Stored data:
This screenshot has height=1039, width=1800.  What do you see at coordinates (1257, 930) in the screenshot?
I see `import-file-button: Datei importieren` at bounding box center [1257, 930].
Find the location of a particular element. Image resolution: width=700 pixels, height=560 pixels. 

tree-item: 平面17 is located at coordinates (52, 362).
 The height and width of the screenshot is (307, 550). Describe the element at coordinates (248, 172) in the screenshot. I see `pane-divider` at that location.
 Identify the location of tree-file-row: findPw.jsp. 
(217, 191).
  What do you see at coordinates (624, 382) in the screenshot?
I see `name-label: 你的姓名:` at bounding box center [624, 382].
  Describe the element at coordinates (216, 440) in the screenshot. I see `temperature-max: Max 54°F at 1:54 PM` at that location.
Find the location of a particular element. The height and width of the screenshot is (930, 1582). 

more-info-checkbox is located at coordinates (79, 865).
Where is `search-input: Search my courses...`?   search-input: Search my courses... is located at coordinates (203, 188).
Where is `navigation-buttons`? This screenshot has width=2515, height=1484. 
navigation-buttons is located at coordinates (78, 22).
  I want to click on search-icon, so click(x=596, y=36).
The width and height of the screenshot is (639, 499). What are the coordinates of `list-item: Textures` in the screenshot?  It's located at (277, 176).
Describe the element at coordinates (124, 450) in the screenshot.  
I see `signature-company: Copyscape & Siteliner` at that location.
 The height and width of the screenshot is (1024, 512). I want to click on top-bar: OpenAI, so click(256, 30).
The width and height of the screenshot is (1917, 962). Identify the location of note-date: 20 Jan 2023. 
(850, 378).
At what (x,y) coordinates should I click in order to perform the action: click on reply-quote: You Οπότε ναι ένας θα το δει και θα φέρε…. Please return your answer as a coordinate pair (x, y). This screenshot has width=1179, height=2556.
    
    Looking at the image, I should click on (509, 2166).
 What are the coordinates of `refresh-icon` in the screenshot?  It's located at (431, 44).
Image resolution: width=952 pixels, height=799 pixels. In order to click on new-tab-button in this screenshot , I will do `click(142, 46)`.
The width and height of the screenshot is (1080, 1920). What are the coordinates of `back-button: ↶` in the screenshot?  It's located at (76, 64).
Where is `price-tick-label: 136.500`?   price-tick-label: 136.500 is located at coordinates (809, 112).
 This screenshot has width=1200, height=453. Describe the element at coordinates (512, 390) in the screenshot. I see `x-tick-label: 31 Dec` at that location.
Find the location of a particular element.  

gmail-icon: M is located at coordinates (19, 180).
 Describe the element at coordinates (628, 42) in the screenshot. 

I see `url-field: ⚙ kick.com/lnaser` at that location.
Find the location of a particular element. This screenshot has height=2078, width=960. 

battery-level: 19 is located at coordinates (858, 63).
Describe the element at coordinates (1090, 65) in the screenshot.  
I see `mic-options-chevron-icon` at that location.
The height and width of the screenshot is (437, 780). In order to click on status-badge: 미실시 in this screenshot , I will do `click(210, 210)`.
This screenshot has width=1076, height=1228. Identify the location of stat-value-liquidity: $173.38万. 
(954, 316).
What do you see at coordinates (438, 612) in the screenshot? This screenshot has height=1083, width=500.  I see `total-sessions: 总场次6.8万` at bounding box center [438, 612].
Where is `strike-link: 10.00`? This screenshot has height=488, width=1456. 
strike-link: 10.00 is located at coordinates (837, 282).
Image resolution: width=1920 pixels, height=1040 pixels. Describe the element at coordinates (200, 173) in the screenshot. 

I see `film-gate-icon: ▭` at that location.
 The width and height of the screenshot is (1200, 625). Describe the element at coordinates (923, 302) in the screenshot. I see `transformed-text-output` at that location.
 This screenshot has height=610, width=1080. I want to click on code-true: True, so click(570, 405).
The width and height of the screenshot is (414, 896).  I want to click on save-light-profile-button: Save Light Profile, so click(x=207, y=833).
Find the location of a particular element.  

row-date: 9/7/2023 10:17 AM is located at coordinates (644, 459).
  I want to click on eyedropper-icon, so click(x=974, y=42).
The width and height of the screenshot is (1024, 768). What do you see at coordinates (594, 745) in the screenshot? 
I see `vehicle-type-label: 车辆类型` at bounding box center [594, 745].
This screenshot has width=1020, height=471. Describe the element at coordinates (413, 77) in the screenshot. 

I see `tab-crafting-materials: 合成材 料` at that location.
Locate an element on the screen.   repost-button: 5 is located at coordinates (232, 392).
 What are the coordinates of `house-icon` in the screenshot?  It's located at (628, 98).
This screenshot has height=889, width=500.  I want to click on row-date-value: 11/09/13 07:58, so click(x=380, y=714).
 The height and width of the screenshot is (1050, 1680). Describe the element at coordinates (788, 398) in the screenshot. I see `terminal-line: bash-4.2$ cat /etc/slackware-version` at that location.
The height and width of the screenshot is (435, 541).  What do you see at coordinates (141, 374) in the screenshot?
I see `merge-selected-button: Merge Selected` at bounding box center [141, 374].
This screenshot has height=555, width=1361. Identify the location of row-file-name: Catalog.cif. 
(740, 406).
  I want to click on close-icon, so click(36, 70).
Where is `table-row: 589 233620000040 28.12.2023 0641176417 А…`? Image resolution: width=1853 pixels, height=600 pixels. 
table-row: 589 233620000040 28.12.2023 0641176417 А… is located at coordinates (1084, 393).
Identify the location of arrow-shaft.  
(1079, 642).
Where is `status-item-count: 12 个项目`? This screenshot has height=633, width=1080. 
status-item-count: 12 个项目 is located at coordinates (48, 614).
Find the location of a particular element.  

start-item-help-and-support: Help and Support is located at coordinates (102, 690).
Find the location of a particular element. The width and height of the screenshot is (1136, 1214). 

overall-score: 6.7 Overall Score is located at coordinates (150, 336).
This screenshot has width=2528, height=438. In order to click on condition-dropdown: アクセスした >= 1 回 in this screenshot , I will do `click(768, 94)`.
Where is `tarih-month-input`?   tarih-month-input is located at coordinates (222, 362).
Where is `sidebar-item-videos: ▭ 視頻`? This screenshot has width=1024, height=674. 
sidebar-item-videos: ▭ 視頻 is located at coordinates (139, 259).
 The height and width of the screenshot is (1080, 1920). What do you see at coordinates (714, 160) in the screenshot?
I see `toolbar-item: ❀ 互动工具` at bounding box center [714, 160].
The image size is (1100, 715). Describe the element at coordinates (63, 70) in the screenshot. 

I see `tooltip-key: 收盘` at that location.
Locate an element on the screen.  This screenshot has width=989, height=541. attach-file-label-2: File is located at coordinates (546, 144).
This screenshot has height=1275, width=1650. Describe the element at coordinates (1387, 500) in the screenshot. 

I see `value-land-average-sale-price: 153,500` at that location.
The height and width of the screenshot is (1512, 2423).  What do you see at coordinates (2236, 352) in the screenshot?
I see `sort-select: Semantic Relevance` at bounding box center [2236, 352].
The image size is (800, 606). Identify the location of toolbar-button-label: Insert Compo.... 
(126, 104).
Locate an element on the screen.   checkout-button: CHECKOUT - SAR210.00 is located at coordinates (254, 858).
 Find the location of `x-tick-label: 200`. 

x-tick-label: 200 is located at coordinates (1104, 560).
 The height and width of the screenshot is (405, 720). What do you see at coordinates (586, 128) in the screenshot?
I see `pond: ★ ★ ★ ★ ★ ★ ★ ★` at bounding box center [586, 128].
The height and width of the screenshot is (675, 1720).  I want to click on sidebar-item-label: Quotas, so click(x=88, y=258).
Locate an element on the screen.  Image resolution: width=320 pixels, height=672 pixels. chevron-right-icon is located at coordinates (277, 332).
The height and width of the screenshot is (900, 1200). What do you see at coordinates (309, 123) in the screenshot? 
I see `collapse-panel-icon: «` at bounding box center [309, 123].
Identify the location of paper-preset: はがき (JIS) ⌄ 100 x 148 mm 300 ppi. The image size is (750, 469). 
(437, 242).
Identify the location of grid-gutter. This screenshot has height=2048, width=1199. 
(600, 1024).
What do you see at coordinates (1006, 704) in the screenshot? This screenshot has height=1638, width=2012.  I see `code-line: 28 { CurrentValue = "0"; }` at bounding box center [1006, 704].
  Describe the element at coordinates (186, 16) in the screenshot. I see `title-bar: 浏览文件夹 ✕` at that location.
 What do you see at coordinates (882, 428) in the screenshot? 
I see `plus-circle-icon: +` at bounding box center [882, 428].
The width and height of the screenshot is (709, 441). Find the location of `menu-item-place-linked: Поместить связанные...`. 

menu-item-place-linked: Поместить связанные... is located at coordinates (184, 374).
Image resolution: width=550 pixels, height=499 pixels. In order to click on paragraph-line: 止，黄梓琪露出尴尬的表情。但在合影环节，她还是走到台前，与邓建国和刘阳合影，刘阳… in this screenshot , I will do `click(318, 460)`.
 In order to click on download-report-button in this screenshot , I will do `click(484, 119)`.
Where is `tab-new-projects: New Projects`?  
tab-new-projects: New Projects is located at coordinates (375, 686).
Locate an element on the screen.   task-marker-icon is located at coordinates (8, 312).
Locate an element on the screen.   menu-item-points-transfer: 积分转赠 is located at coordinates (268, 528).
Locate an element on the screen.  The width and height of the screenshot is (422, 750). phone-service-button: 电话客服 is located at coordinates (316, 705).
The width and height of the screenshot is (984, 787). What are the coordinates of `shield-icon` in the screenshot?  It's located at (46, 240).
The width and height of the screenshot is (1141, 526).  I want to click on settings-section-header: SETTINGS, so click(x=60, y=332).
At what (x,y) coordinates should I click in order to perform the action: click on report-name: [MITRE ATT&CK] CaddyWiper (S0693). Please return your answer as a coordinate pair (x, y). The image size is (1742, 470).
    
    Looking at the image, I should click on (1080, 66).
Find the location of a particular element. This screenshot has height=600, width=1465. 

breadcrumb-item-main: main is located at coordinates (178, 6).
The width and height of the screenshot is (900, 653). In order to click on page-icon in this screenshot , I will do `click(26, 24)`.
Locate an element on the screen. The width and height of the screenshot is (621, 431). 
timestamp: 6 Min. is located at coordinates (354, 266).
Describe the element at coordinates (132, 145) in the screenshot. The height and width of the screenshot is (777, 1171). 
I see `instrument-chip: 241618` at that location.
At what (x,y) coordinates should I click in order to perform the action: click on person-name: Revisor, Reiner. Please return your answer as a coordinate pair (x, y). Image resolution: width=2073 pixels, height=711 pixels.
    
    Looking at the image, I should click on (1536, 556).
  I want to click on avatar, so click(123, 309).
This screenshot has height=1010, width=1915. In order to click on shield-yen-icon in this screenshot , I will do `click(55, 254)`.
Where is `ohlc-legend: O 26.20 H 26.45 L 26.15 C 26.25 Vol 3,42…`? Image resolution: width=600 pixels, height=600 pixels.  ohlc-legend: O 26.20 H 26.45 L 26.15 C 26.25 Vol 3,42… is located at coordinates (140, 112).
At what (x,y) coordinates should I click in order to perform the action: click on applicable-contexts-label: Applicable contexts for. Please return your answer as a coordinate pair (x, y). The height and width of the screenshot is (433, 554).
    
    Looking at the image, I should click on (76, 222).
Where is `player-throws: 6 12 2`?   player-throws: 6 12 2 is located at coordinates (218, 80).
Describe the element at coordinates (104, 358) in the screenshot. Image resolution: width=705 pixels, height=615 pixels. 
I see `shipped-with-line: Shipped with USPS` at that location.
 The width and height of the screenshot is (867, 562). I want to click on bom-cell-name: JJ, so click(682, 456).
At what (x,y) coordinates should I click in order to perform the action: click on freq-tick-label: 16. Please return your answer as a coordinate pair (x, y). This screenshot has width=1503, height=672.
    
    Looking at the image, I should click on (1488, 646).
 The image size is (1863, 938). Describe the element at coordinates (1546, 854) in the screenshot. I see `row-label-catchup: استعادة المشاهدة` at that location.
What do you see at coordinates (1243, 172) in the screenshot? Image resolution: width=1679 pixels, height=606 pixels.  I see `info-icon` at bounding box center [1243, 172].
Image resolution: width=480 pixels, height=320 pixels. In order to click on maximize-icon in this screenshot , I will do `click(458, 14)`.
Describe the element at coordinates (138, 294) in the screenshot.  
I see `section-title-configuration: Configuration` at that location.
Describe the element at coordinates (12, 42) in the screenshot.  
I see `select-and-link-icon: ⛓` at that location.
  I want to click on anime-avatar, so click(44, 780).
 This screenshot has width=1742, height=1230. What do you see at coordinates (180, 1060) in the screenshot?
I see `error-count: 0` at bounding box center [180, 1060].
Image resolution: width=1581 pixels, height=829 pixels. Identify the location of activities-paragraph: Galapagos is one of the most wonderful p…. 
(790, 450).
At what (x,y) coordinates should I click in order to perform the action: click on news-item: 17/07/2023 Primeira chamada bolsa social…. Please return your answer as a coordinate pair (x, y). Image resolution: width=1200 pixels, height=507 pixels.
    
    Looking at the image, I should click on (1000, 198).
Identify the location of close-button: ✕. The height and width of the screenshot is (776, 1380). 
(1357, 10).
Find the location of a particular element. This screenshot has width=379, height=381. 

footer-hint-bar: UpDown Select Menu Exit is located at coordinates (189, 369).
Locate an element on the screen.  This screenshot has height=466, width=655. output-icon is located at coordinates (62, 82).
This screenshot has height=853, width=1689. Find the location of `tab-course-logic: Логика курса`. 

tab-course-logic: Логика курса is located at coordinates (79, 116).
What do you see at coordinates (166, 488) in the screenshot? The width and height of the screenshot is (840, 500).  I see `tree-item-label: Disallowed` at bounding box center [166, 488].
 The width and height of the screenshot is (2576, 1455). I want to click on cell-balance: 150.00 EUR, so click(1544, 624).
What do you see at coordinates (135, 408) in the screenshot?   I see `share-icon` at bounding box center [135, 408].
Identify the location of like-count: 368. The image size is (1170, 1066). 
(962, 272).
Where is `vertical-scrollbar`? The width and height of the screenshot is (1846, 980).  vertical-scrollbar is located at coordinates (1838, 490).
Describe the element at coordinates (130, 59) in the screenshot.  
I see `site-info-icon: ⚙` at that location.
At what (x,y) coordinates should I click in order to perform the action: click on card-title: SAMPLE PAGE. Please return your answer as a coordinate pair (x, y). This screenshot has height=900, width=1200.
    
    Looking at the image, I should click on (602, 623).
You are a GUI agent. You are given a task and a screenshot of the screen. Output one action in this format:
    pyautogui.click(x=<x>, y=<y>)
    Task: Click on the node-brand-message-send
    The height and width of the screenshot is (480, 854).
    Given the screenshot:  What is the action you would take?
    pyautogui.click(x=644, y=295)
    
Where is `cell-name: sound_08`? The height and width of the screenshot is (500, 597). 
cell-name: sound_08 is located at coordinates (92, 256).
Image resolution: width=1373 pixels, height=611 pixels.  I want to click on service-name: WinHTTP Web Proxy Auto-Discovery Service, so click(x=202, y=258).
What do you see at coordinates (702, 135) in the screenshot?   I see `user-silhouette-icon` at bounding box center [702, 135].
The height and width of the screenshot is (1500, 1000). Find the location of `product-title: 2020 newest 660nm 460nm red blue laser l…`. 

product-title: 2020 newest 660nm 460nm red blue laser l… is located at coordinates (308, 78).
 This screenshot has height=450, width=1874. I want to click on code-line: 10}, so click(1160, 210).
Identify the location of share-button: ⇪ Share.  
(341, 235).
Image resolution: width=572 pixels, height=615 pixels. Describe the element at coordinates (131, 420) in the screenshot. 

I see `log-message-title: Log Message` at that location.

TASK OBJECTIVE:
Which lines in the rows above contain the string "Projects"? Copy each of them.

WRITTEN ANSWER:
Where is `tab-new-projects: New Projects`?  
tab-new-projects: New Projects is located at coordinates (375, 686).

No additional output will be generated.